Since their inception in 2000, The Millennium Development Goals have revolutionized the global aid business, using specific targets to help mobilize and guide development efforts. They have encouraged world leaders to tackle multiple dimensions of poverty simultaneously and provided a standard for judging performance. As their 2015 expiration looms, the time has come to bank those successes and focus on what comes next.
JOHN W. MCARTHUR is a Senior Fellow at the Fung Global Institute and the UN Foundation and a Nonresident Senior Fellow at the Brookings Institution. From 2002 to 2006, he was Manager and Deputy Director of the UN Millennium Project. Follow him on Twitter @mcarthur.
Pump it up: children in the Central African Republic, March 2010. (Marielle Van Uitert / Flickr)
For more than a decade, the Millennium Development Goals -- a set of time-bound targets agreed on by heads of state in 2000 -- have unified, galvanized, and expanded efforts to help the world's poorest people. The overarching vision of cutting the amount of extreme poverty worldwide in half by 2015, anchored in a series of specific goals, has drawn attention and resources to otherwise forgotten issues. The MDGs have mobilized government and business leaders to donate tens of billions of dollars to life-saving tools, such as antiretroviral drugs and modern mosquito nets. The goals have promoted cooperation among public, private, and nongovernmental organizations (NGOs), providing a common language and bringing together disparate actors. In his 2008 address to the UN General Assembly, the philanthropist Bill Gates called the goals "the best idea for focusing the world on fighting global poverty that I have ever seen."
The goals will expire on December 31, 2015, and the debate over what should come next is now in full swing. This year, a high-level UN panel, co-chaired by British Prime Minister David Cameron, Liberian President Ellen Johnson Sirleaf, and Indonesian President Susilo Bambang Yudhoyono, will put forward its recommendations for a new agenda. The United States and other members of the UN General Assembly will then consider these recommendations, with growing powers, such as Brazil, China, India, and Nigeria, undoubtedly playing a major role in forging any new agreement. But prior to deciding on a new framework, the world community must evaluate exactly what the MDG effort has achieved so far.
WORKING ON A DREAM
The MDGs are not a monolithic policy following a single trajectory. Ultimately, they are nothing more than goals, established by world leaders and subsequently reaffirmed on multiple occasions. The MDGs were not born with a plan, a budget, or a specific mapping out of responsibilities. Many think of the MDGs as the UN's goals, since the agreements were established at UN summits and UN officials have generally led the follow-up efforts for coordination and reporting. But the reality is much more complicated. No single individual or organization is responsible for achieving the MDGs. Instead, countless public, private, and nonprofit actors-working together and independently, in developed and developing countries -- have furthered the goals. Amid this complexity, the achievements toward reaching the MDGs are all the more impressive. The goals have brought the diffuse international development community closer together.

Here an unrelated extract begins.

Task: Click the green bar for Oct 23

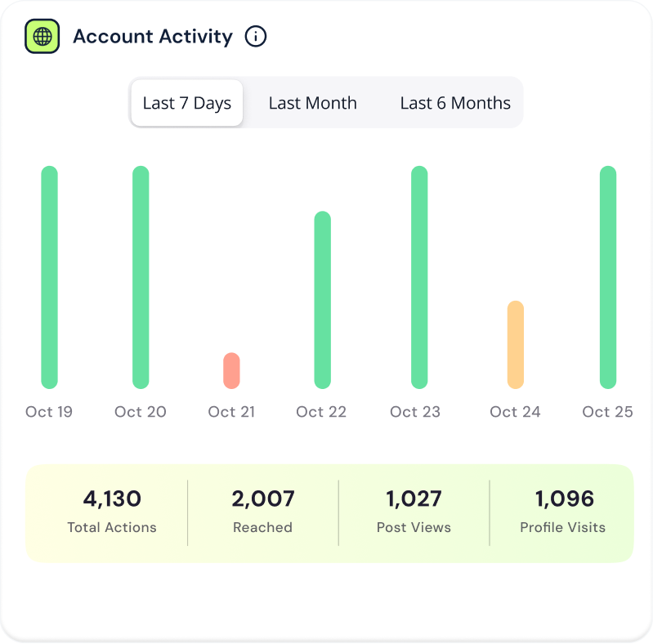Action: [x=419, y=277]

Before the MDGs were crafted, there was no common framework for promoting global development. After the Cold War ended, many rich countries cut their foreign aid budgets and turned their focus inward, on domestic priorities. In the United States, for example, the foreign aid budget hit an all-time low in 1997, at 0.09 percent of gross national income. Meanwhile, throughout the 1990s, institutions such as the World Bank and the International Monetary Fund (IMF) encouraged developed and developing countries to scale back spending on public programs-in the name of government efficiency-as a condition for receiving support.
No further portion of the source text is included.